AUFGABEN:
1. Können Sie aus dem Artikel über den Hackerparagrafen alles von „Die Situation ist“ bis hinunter zu „Schweiz betrieben werden.“ wortgetreu abtippen?
2. Wie lässt sich der Artikel über den Hackerparagrafen in zwei Sätzen zusammenfassen?

Das BSI und § 202c: Der Hackerparagraf und das Bundesamt

17.09.2007 von Michael Eckert
Der “Hackerparagraph” § 202c StGB ist seit dem 11. August in Kraft. Neben Hackern sind auch Sicherheitsexperten, Webseitenbetreiber und Hersteller betroffen. Doch das Gesetz macht auch vor staatlichen Einrichtungen wie dem Bundesamt für Sicherheit in der Informationstechnik (BSI) nicht Halt. Und dort empfiehlt und vertreibt man möglicherweise jetzt fragwürdige Tools.

“Besserer Schutz vor Hackern, Datenklau und Computersabotage”, das soll der aktualisierte § 202 StGB laut Bundesministerium der Justiz (BMJ) bringen. Damit will Bundesjustizministerin Brigitte Zypries “letzte Lücken im deutschen Strafrecht schließen”. Das sind laut BMJ “Regelungslücken vor allem im Bereich des ‚Hacking’, das heißt dem ‚Knacken’ von Computersicherheitssystemen und der Computersabotage”. (Originaltext BMJ-Pressemitteilung).

Den meisten Sprengstoff besitzt dabei “§ 202c StGB” (im Folgenden als § 202c bezeichnet). „Besonders gefährliche Vorbereitungshandlungen zu Computerstraftaten werden künftig strafbar sein. Sanktioniert wird insbesondere das Herstellen, Überlassen, Verbreiten oder Verschaffen von ‚Hackertools’, die bereits nach Art und Weise ihres Aufbaus darauf angelegt sind, illegalen Zwecken zu dienen.“ (Originaltext BMJ-Pressemitteilung).

Das Gesetz hat also nach Willen und Interpretation des BMJ direkte Auswirkung auf die “Verbreitung” und “Verschaffung” von Software, die sich prinzipiell (auch) für illegale Handlungen nutzen lässt. Damit sind aber neben den tatsächlichen Übeltätern vor allem Sicherheitsexperten, Programmierer und Internetseiten als Verbreiter, Überlasser und Hersteller betroffen.

Deutsche Paragrafenreiter im globalen Netz

Paragraf § 202c (am Artikelende im Wortlaut nachzulesen) bietet viel Interpretationsspielraum, der wohl bald von Gerichten ausgelegt und damit exakter definiert wird. Wer sich jetzt nicht strafbar machen will, entfernt in unfreiwilliger Selbstzensur alle Inhalte und Verweise auf möglicherweise riskante Software – oder flüchtet mit seiner Firma ins benachbarte Ausland.

Die Situation ist absurd, denn beispielsweise ohne jegliche Änderung auf der Webseite läuft das Angebot einfach in dem Land weiter, wo es nicht strafbar ist. Zwar gibt es Beispiele, bei denen ein Hersteller demonstrativ auch die Domain-Endung wechselt, um gegen § 202c publikumswirksam zu protestieren, notwendig ist das aber eigentlich nicht. Schließlich kann eine Webseite mit .de-Endung auch auf einem Server in der Schweiz betrieben werden.

Und wenn die Schweiz es sich einmal anders überlegt, dann zieht die Karawane nach Antigua oder Lummerland weiter. Das Internet endet nicht an der deutschen Grenze, der § 202c tut das aber sehr wohl.

ERFASSTE DATEN:

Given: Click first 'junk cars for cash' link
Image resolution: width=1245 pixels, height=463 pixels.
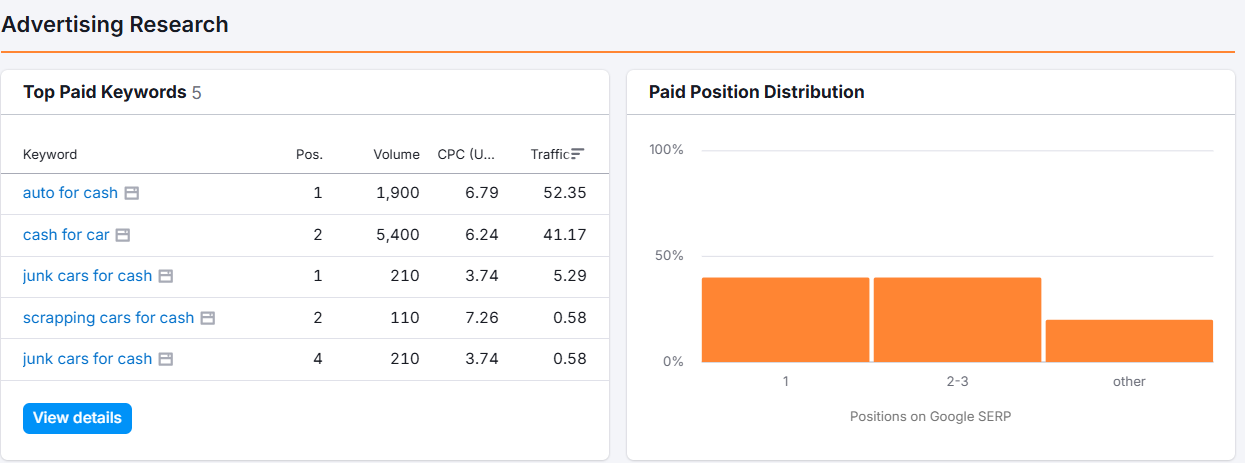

ANTWORTEN:
1.
Die Situation ist absurd, denn beispielsweise ohne jegliche Änderung auf der Webseite läuft das Angebot einfach in dem Land weiter, wo es nicht strafbar ist. Zwar gibt es Beispiele, bei denen ein Hersteller demonstrativ auch die Domain-Endung wechselt, um gegen § 202c publikumswirksam zu protestieren, notwendig ist das aber eigentlich nicht. Schließlich kann eine Webseite mit .de-Endung auch auf einem Server in der Schweiz betrieben werden.

2. Der seit dem 11. August geltende § 202c StGB stellt laut BMJ das Herstellen, Überlassen, Verbreiten oder Verschaffen von Hackertools unter Strafe. Damit trifft er neben Hackern auch Sicherheitsexperten, Programmierer und Webseitenbetreiber, die nun aus Selbstzensur Inhalte entfernen oder ins Ausland ausweichen, wo ihr Angebot einfach weiterläuft.